ExUnit 1.18 introduced concurrency groups, a game-changing feature for tests that contend for the same resources. Instead of running all tests sequentially or risking race conditions, you can group related tests:

use ExUnit.Case, async: true, group: :commanded
test "in-memory-event-store-dependent test" do
  # ...
end

Tests within the same group run sequentially, while different groups run concurrently. This provides the perfect balance between safety and speed.

5. Address Technical Debt

Fix Flaky Tests

Flaky tests are worse than no tests - they waste time, reduce confidence, and often mask real issues. We prioritized fixing flaky tests by:

  • Adding better assertions
  • Removing timing-dependent logic
  • Improving test isolation

Optimize Slow Tests

We identified and optimized particularly slow tests, focusing on:

  • Reducing unnecessary setup/teardown
  • Improving database interaction patterns
  • Optimizing background job handling (particularly with Commanded)

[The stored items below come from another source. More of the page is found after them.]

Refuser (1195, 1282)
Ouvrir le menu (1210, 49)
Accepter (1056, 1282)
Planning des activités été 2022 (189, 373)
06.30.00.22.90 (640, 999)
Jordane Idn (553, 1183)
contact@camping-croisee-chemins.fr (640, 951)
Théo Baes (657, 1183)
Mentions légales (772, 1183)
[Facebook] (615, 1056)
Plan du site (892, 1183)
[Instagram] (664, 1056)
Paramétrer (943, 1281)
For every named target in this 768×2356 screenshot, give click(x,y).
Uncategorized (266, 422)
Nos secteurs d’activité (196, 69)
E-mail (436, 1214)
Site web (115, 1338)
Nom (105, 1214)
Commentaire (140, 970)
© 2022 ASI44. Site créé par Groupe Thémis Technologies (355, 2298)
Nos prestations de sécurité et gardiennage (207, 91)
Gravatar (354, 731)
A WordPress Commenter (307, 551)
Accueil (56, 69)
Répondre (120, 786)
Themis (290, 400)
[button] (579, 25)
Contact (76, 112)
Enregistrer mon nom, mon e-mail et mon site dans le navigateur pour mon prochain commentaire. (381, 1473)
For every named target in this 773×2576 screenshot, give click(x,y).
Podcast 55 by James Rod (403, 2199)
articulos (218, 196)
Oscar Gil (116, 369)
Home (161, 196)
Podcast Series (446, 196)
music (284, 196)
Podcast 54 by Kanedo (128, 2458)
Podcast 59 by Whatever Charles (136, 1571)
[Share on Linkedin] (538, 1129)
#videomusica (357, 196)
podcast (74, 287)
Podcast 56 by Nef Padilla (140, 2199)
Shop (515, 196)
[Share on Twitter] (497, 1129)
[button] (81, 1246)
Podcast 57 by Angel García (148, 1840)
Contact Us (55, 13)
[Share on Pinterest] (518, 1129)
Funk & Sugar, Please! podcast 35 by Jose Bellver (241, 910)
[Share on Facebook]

You can identify slow tests using these mix commands:

mix test --slowest         # Shows 10 slowest tests
mix test --slowest 20     # Shows 20 slowest tests
mix test --trace          # Detailed output per test

Results

These changes reduced our average CI time from 15 minutes to 4 minutes, without increasing our CI costs. The biggest wins came from:

  1. Optimizing the CI flow
  2. Smart test execution strategies
  3. Proper use of async tests and concurrency groups
  4. Fixing and optimizing slow/flaky tests

Here are some more GitHub workflow examples, this time including deployment (build: docker image, deploy: via terraform). The Build (docker image) and Deploy (terraform) steps still use 2-core runners because they are less compute bound and less time critical for the normal development flow.

Before:

GitHub CI action workflow before optimizing (with deploy)

After:

GitHub CI action workflow after optimizing (with deploy)

Next Steps

To implement these improvements in your project:

  1. Audit your test suite for async opportunities
  2. Implement concurrency groups for related tests
  3. Review and combine CI jobs
  4. Profile your slowest tests
  5. Consider selective feature testing
  6. Consider using stack-based code review
  7. Try out larger runner sizes and --max-cases concurrency settings

Remember, CI optimization is an ongoing process. Regular monitoring and adjustment of your CI pipeline will help maintain these performance gains over time.